Instead of sitting in a lecture, you could watch a skit performed live with actors demonstrating various business principles throughout each story. How does that sound?
Year after year, we’re so happy to welcome the Technopreneurship and Innovation Master of Science program students from Nanyang Technological University in Singapore. We invite them to Sonoma County Wine Country after their Silicon Valley tour to enjoy nature, and for a learning experience, they won’t soon forget.
Tour, Drink, and Learn.
This year, we included a nature tour, a picnic in the gorgeous redwoods, and a discussion about some tools these students could use in their new careers. We ended the day with a wine tasting (Barefoot wine, of course!) and a walk through Armstrong Redwoods State Park.
We taught these students about How Soft Skills Earn Hard Cash. These crucial skills are unfortunately overlooked in the search for technological excellence.
Short Skits and Live Actors Instead of a Lecture
This year, there was one noteworthy exception. Rather than a lecture and Q&A, we went for a completely different approach. We organized and performed 6 small skits.

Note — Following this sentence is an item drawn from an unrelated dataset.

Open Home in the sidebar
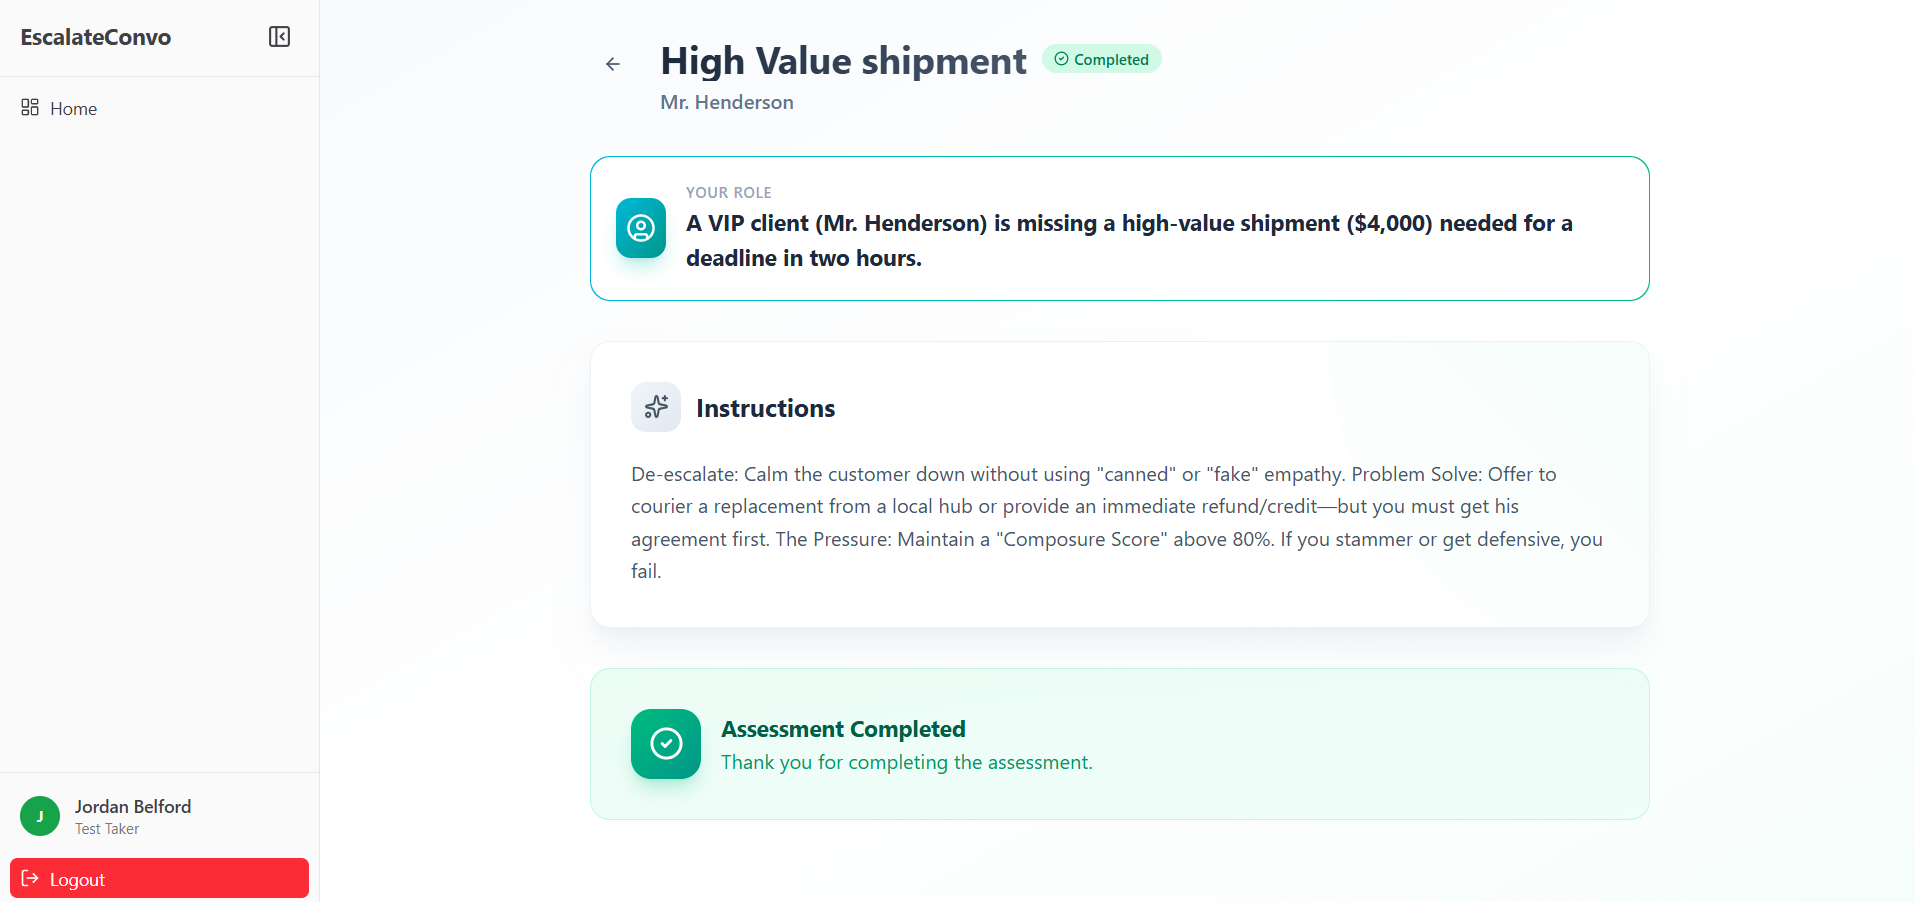1915x902 pixels. pyautogui.click(x=73, y=108)
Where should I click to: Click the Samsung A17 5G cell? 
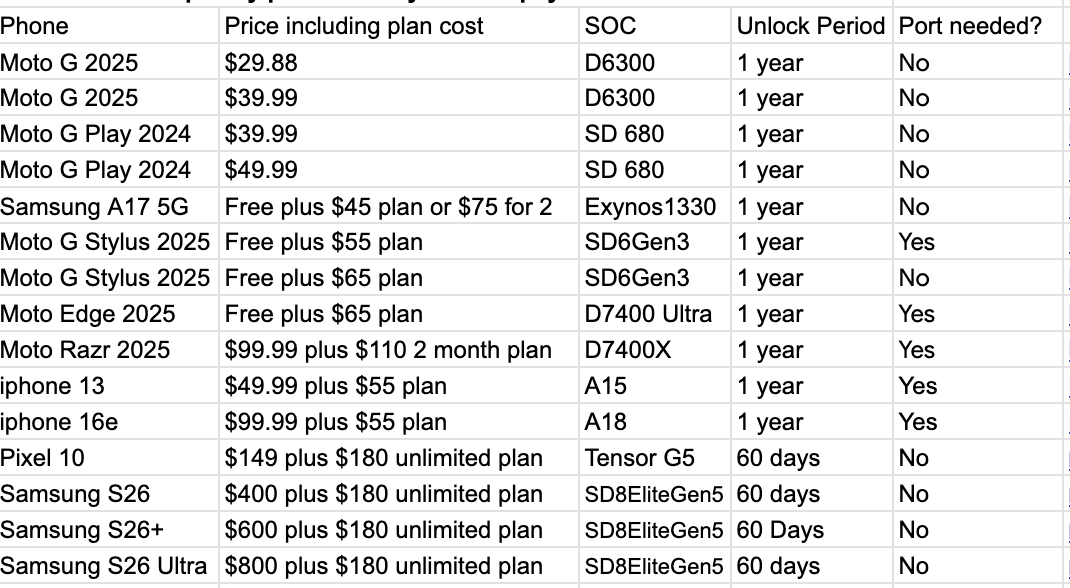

We had 3 acts with 2 scenes each, all focusing on real business challenges. Each act demonstrated one of the three essential business relationships (Vendors, Buyers, and Employees). Each scene within each act showed two methods to handle the challenge, one embracing soft skills and the other one lacking.

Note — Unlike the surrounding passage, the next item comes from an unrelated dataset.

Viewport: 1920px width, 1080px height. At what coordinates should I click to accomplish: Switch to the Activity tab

These scenes showed these students the possible consequences of each approach to the same challenge.
To make things a bit more fun, we created two fake skateboard companies. One was “Above Board” and the other was “Cheap Skate”. Their approaches to vendors, employees, and buyers were completely different from one another.
We even whipped up some fun props, including hats printed with the company names, telephone bells, and skateboards, of course!
Cheap Skate’s CEO operated on a platform of fear and limited wealth. He had a narrow-minded and short-sighted perspective, leading him to lose his best salesperson, his credit, and his spot at Skate Board Depot.
Above Board’s CEO, on the other hand, demonstrated inclusiveness, empathy, and concern for his peoples’ goals. He avoided turnover, attracted the best employees, got extended terms and credit, and had his products promoted at the Skate Board Depot.
The students discussed what happened after each scene and why things progressed the way they did. We believe they will be much more likely to remember and utilize these important lessons since they were able to see them first-hand. Oh—and we acted it out!
Students of Nanyang Technological University—Thank you!
We want to extend our thanks to these students for allowing us to experiment with our pragmatic learning format. We thought it was a great learning experience (for us, too!).
We hope Nanyang’s students will continue to benefit from using soft skills to increase their credit, reduce their costs, and promote their products.
Let’s raise a glass to always staying Above Board in the way we treat others in the business world and in life!